AI-powered fact-checking systems are evolving to validate claims instantly, cross-reference sources automatically, and provide context at scale. This technological leap means that readers won’t have to choose between speed and accuracy soon – they’ll have both. Every claim, statistic, and statement can be automatically traced to its origin, with AI systems assessing credibility across multiple dimensions in milliseconds.

The democratization of verification matches the democratization of knowledge creation. Blockchain and AI technologies will enable new forms of distributed trust, where information can be verified by centralized authorities and by transparent, algorithmic consensus.
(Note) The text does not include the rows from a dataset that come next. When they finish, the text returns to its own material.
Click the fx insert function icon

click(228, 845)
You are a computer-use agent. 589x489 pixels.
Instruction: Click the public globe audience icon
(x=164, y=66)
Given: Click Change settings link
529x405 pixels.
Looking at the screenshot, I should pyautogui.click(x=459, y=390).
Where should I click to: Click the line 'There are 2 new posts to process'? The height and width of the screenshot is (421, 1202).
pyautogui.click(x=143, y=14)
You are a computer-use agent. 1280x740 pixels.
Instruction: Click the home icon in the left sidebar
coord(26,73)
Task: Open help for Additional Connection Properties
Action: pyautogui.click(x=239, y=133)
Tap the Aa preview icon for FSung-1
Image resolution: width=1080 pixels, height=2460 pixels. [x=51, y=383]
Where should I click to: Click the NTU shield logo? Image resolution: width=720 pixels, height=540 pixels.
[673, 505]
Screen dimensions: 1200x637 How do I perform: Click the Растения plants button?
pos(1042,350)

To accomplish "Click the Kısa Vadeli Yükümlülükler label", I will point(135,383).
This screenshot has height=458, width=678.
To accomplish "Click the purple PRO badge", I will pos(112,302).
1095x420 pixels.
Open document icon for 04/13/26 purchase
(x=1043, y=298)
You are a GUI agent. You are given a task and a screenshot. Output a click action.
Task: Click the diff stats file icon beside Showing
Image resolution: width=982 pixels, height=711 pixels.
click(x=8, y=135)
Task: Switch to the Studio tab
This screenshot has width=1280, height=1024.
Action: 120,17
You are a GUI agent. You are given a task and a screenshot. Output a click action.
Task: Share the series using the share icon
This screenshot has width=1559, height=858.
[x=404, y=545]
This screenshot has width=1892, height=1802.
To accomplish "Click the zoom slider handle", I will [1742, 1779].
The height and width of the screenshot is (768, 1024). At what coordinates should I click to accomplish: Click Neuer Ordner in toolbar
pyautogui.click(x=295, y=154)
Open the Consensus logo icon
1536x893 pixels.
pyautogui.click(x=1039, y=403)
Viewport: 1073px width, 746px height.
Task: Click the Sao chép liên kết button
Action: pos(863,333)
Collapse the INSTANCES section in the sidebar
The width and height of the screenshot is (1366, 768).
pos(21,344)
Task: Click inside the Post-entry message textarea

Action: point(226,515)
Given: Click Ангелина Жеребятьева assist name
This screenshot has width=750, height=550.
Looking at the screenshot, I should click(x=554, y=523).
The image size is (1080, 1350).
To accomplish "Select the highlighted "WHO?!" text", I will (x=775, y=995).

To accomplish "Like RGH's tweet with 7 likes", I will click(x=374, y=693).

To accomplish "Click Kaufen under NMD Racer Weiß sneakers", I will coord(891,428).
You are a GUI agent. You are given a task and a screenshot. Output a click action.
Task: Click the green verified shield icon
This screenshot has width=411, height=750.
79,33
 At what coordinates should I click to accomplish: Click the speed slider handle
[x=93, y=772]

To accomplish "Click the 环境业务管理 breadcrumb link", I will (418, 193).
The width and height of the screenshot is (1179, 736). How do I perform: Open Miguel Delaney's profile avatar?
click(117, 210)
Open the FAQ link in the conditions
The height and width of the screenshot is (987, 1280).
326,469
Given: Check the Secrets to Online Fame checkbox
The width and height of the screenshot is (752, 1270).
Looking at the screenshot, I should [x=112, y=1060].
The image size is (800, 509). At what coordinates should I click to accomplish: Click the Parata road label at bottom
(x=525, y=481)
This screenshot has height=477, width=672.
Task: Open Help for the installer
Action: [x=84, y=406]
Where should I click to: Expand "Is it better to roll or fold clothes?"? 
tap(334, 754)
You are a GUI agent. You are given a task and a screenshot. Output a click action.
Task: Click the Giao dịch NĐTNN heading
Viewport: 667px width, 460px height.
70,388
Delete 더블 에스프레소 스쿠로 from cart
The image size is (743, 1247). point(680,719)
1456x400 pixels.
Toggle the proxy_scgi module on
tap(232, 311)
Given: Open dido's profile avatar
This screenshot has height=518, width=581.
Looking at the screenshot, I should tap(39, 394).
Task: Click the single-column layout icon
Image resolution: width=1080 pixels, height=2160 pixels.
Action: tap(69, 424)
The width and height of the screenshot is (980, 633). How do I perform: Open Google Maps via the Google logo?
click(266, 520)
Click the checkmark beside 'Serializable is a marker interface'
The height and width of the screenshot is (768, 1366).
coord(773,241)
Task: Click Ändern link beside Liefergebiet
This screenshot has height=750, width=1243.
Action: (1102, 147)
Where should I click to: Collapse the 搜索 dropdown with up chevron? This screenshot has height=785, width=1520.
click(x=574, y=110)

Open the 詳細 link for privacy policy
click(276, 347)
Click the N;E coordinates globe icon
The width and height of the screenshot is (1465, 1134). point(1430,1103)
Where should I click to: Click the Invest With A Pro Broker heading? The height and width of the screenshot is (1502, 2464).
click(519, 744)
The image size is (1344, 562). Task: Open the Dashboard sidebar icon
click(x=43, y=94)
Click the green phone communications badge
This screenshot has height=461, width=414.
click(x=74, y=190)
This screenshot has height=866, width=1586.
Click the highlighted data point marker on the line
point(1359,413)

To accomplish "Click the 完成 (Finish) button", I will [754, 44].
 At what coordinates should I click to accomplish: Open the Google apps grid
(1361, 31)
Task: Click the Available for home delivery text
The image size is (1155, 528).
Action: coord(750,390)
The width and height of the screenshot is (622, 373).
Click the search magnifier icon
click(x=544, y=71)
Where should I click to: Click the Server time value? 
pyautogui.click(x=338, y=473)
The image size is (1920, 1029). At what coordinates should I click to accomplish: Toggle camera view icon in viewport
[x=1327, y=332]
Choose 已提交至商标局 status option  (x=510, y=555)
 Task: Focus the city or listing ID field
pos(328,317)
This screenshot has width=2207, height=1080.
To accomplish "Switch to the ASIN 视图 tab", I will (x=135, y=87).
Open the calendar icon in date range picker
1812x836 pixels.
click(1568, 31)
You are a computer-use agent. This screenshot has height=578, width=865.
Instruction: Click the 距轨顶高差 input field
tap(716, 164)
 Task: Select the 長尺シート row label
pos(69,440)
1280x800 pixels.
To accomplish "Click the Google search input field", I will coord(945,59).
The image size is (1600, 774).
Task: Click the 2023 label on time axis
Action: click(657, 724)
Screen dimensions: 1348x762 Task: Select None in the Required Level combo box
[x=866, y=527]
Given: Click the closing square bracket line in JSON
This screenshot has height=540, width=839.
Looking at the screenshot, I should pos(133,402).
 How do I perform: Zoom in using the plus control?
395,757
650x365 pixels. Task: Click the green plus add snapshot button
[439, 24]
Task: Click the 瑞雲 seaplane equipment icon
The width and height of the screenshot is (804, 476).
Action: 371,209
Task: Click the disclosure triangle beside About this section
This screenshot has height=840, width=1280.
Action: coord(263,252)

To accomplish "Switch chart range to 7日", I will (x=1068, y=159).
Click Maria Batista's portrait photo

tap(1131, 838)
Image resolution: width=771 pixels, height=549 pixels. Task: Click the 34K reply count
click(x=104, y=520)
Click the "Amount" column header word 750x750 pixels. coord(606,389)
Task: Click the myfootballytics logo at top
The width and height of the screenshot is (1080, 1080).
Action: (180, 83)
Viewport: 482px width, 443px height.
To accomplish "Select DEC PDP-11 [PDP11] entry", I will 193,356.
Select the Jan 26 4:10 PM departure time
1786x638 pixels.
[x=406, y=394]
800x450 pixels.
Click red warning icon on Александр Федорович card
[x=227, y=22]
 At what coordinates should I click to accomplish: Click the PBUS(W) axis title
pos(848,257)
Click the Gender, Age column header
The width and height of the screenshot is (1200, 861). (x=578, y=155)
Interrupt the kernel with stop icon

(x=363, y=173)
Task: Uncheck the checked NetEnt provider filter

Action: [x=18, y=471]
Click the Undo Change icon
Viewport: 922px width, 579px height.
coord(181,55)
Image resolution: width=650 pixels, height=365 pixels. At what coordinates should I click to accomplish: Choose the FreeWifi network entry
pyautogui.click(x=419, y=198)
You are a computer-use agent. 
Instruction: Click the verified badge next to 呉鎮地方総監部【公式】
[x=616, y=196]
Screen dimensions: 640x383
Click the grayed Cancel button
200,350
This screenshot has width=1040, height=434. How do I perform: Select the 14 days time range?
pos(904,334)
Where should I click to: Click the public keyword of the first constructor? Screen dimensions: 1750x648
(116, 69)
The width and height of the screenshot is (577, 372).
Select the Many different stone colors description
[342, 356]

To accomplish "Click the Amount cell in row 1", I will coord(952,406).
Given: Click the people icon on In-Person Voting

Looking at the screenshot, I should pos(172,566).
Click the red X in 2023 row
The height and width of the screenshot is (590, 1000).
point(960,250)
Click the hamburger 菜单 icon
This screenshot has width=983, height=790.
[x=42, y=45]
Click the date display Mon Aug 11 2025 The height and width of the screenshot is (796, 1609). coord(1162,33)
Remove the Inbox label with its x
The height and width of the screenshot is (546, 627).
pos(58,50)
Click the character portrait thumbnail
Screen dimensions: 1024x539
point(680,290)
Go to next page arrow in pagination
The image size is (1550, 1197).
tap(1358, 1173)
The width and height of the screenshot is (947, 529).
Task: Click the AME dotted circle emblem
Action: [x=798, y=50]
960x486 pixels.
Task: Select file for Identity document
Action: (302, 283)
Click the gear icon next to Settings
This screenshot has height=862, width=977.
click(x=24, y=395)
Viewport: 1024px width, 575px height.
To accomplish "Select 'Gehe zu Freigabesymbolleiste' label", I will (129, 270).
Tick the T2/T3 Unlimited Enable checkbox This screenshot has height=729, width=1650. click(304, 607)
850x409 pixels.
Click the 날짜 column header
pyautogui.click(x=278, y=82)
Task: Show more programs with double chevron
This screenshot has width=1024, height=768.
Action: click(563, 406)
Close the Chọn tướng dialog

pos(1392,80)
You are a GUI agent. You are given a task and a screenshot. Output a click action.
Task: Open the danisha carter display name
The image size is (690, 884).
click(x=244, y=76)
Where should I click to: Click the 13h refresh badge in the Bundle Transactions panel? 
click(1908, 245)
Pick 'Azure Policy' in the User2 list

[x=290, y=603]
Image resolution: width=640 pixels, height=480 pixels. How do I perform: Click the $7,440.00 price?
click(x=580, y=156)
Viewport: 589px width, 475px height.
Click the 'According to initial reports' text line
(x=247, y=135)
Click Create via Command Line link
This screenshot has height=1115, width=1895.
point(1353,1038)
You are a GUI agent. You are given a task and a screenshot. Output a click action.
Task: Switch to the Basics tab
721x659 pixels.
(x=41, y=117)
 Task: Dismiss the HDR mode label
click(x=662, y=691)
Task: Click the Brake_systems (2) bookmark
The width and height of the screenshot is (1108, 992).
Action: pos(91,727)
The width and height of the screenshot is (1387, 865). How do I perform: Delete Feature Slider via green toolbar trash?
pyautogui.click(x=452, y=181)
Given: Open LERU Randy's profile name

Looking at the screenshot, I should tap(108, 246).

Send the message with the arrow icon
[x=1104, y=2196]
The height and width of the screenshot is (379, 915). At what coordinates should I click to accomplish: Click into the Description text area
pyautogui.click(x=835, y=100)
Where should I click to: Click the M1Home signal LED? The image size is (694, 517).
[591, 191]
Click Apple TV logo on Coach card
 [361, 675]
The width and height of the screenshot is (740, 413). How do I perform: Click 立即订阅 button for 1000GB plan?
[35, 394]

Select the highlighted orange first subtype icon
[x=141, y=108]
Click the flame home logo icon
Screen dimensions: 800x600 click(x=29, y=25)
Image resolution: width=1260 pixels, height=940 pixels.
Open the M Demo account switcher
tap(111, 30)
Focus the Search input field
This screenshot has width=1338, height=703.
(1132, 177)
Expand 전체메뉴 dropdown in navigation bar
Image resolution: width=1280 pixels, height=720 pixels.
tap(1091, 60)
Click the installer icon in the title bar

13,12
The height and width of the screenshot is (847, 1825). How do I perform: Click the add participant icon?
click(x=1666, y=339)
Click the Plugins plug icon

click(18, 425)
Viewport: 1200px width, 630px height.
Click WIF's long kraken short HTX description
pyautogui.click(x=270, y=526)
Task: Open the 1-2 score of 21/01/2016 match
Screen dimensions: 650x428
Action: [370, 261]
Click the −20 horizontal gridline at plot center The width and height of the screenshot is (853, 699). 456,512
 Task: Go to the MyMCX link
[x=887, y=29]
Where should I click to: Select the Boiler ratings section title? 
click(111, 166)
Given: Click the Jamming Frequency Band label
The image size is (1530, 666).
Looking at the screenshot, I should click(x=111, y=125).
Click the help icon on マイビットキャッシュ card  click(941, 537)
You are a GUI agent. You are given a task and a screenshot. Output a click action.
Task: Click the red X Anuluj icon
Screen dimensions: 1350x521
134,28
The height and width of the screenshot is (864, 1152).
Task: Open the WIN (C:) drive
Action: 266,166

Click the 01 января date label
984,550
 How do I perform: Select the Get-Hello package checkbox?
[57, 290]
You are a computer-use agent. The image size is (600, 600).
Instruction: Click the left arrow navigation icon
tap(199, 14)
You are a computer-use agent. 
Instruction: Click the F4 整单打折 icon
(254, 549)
This means that while anyone can publish, the truth has never been more traceable.

Communities are forming around specific knowledge domains, where experts and enthusiasts collaborate directly with AI systems to curate and verify information. These knowledge networks combine human expertise with machine learning (ML) to create a living, breathing repositories of verified information that update in real-time.

The future of information sharing isn’t about rebuilding walls or reinstating gatekeepers—it’s about creating an ecosystem where truth can scale as quickly as information itself. In this new world, traditional media is evolving from being arbiters of truth to facilitators of discovery, helping people navigate and understand the vast landscape of available knowledge.

As AI advances, we’re moving toward a world where misinformation becomes more challenging to spread because verification happens automatically and transparently. Every piece of content carries a visible trail of evidence, allowing readers to make informed decisions about what to trust.

This transformation suggests a future where knowledge isn’t just democratized but also self-correcting, where the wisdom of crowds meets the precision of machines, and where the speed of social media combines with the rigor of academic review. In this new paradigm, everyone becomes both a potential creator and curator of knowledge, supported by AI systems that help separate signals from noise.

The death of traditional gatekeepers hasn’t led to chaos – instead, it’s giving birth to a more resilient, transparent, and accessible system of knowledge sharing. We’re building a world where information flows freely, but truth has never been more straightforward to verify.

The future of knowledge isn’t about control – it’s about connection, verification, and collective wisdom enhanced by artificial intelligence.